I don't regret what I did or the choice that I made. I'm headed where I want to be. I still don't know where Bunta and I are going and then there's Ryou to consider. Of course, this doesn't help me make a decision. I'm expected to train the next one which is a damn sight better than what I was given.

Hajime's a prospect though I'm wary. I know I can't avoid him forever - I don't want to avoid him forever - but he has to know that it's over, that I've moved on and he needs to as well. Soon enough, we're going to be in different worlds and I can't say that the prospect doesn't frighten me. Hajime's been there, for damn near a decade, he's always been there. There's a special place in my heart for that man and there always will be.

He was there after Kippei left. He held me while I cried too many times to count. He was my safety net and my comfort when I didn't have a friend in the world. Those things are beautiful, treasured, not easily forgotten. I never want to forget them. There's too much of me in his life and too much of him in mine and no old flame, no matter how beloved or passionate it may be, can erase that.

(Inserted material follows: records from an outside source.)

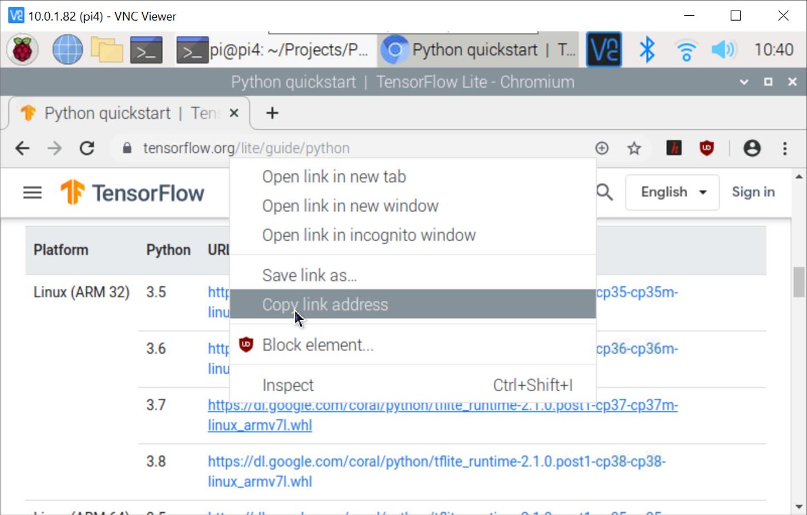Click the Sign in link
The width and height of the screenshot is (807, 515).
pyautogui.click(x=753, y=193)
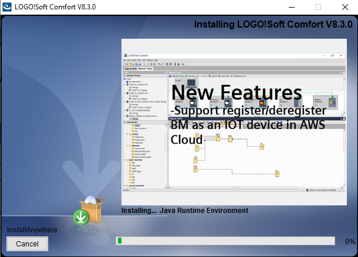Click the Installing Java Runtime Environment status text
This screenshot has height=257, width=358.
coord(185,211)
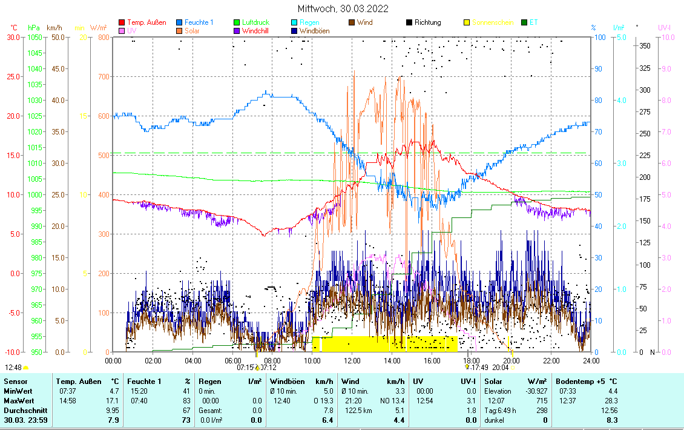This screenshot has width=684, height=430.
Task: Click the purple Windchill legend square
Action: [237, 30]
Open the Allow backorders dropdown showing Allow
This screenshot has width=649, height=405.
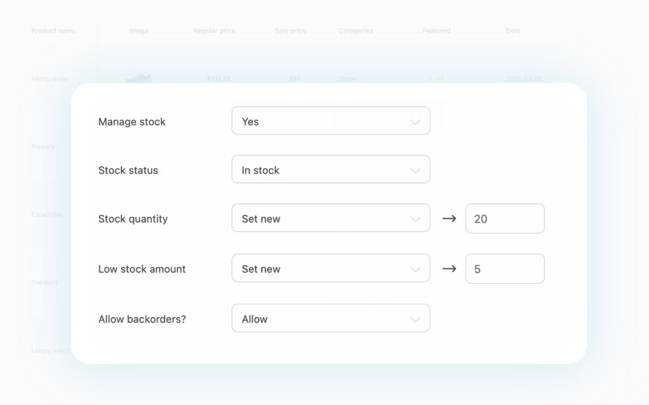[330, 318]
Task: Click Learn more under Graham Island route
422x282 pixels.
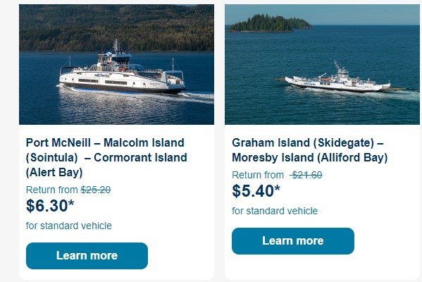Action: (x=293, y=241)
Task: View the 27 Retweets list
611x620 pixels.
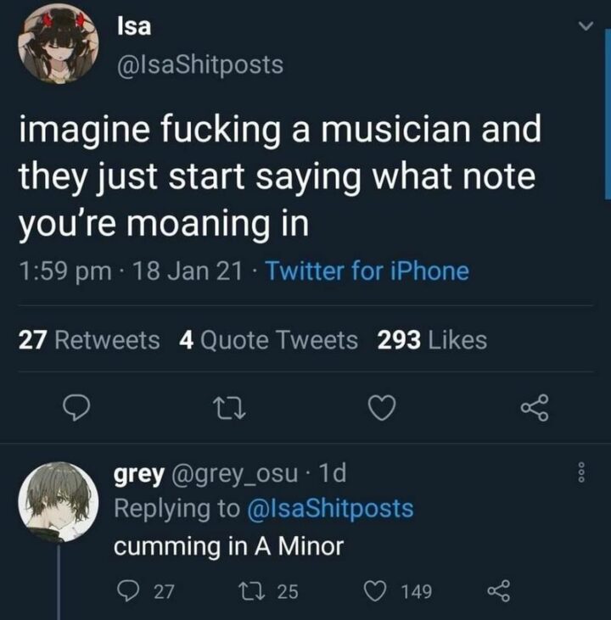Action: point(89,340)
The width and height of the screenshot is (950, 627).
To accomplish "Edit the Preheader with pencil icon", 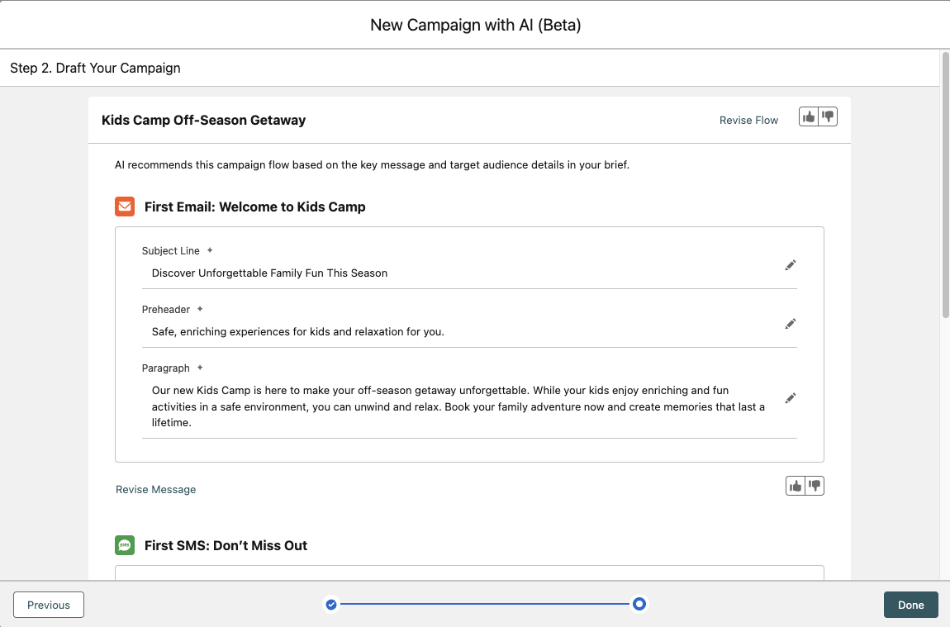I will [x=790, y=324].
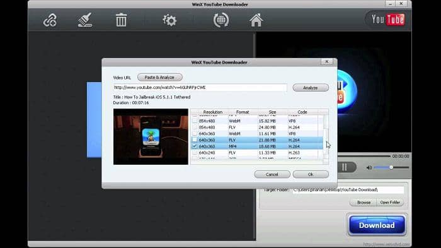Image resolution: width=441 pixels, height=248 pixels.
Task: Check the 640x360 FLV 21.88 MB option
Action: (195, 140)
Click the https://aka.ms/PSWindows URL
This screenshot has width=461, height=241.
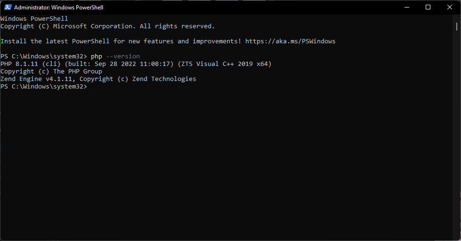(x=290, y=41)
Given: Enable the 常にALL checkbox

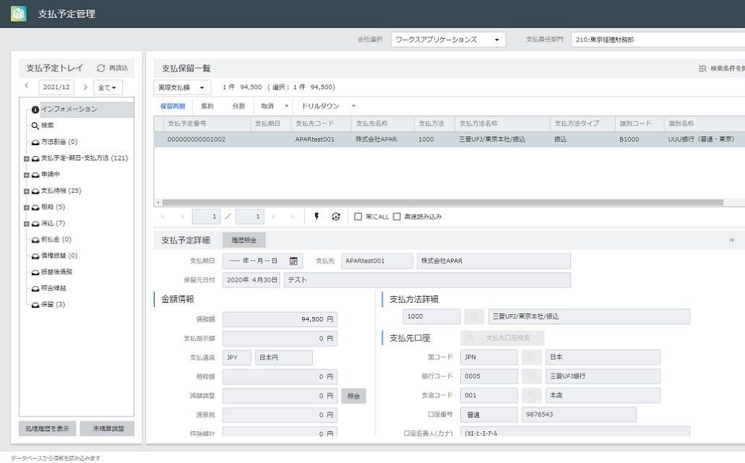Looking at the screenshot, I should (358, 216).
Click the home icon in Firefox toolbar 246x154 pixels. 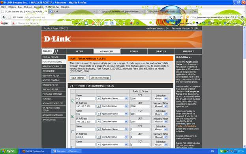point(242,17)
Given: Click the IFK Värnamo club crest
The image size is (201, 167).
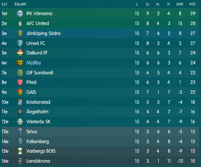Looking at the screenshot, I should pos(20,14).
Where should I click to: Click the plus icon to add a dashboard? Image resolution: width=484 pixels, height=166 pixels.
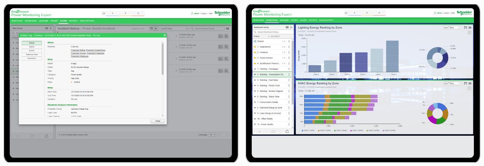259,131
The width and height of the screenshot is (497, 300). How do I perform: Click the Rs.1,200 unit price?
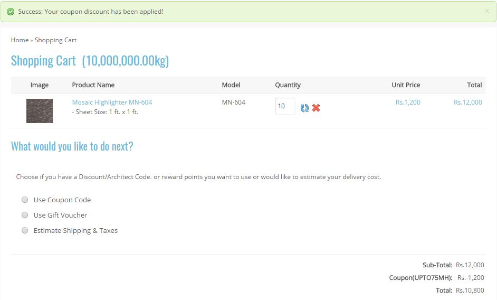coord(408,102)

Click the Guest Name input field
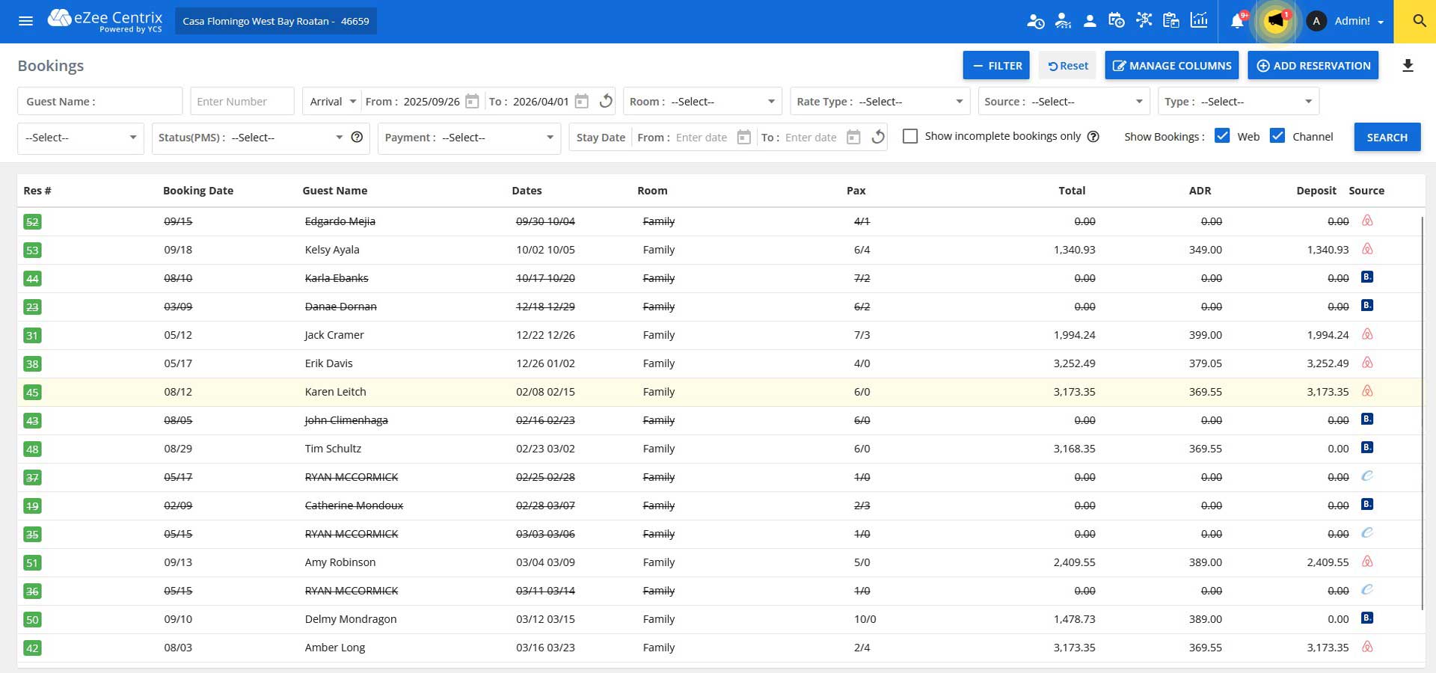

I want to see him. I want to see Hajime one last time before I leave. I want to talk to him again; it's been so long since we've last spoken, really spoken, something more than small talk over pastries and tea. Has it really been months since our fight in the library?

I already miss him.]


[Screened: I don't know why it didn't occur to any of us to do this earlier but anyway. I was thinking it'd be a lot of fun to have one last get together before we head out of here, preferably after the camera stops rolling. Filming for us ends in two weeks and it'll take a few days, at least, to get everything ready for the next lot. So I was thinking we could have a party somewhere, get out of the house for a change without the damn cameras. What do you say?]